Citation66 S.E. 367,66 W.Va. 301
PartiesJONES et al. v. CRIM et al.
Decision Date23 November 1909
CourtSupreme Court of West Virginia

Submitted January 19, 1909.

Syllabus by the Court.

Equity regards the substance, and not the mere form, of pleadings and a pleading, although styled a "petition," and filed for the purpose of reviewing the proceedings in a former suit, will nevertheless be treated as an original bill, if the matter averred is sufficient ground for an original suit.

If a bill shows upon its face the want of proper parties, it is demurrable.

In order that substituted service of original process shall have the effect of actual service upon the party in person, the return must show that all essential provisions of the statute authorizing such substituted service have been strictly complied with.

A default decree rendered upon a defective substituted service of process is void for want of jurisdiction.

The recital in a decree, to the effect that process was duly served upon a defendant, is not conclusive evidence of proper service, but must be considered as referring to the manner of service shown by the return on the process which, if plainly contradictory, will prevail over the recital.
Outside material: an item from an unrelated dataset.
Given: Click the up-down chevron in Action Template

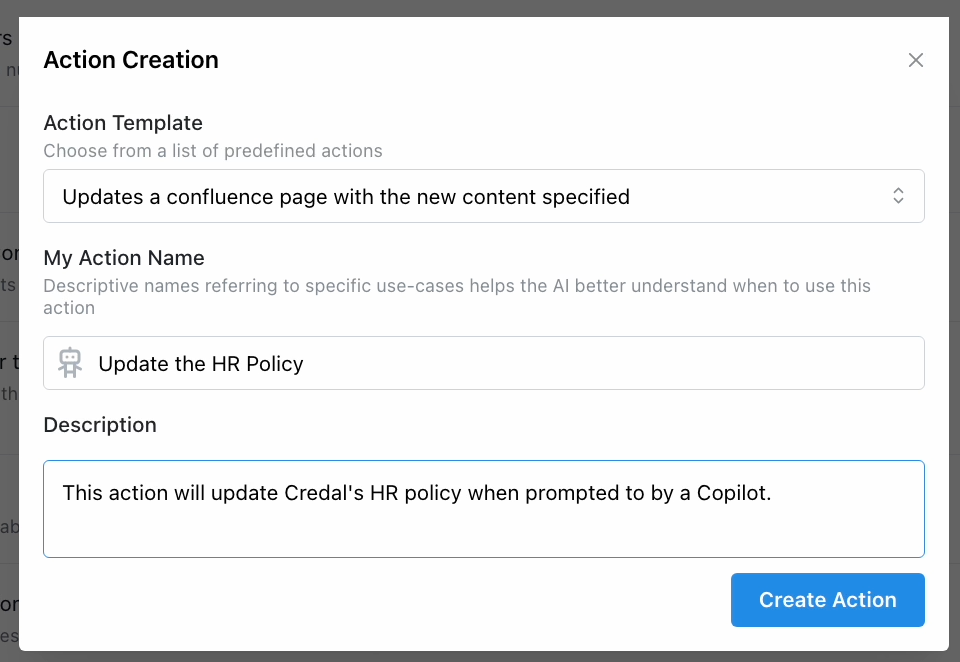Looking at the screenshot, I should tap(898, 196).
Absence from the record of the return of the process, showing the manner of service upon other defendants embraced in the recital in the decree along with the defendant, upon whom imperfect service is shown to have been made by a particular return as to him, raises no presumption that such defendant was afterwards properly served.

A sale and conveyance of land made under void decrees invests no title in the purchaser, but such deed may constitute a cloud upon the title of the true owner, which a court of equity will remove.

Appeal from Circuit Court, Barbour County.

Bill by Grover Jones and another against E. H. Crim and another Executors of J. N. B. Crim, deceased, and others. Decree for complainants, and defendants appeal. Reversed and remanded.

W. T Ice, Jr., for appellants.

W. T. George, for appellees.


This is an appeal from two decrees of the circuit court of Barbour county made on the 28th of September, 1906, and on the 22d of April, 1908, respectively. The first is the order overruling the demurrer to plaintiffs' petition, and the second is the final decree granting relief to plaintiffs.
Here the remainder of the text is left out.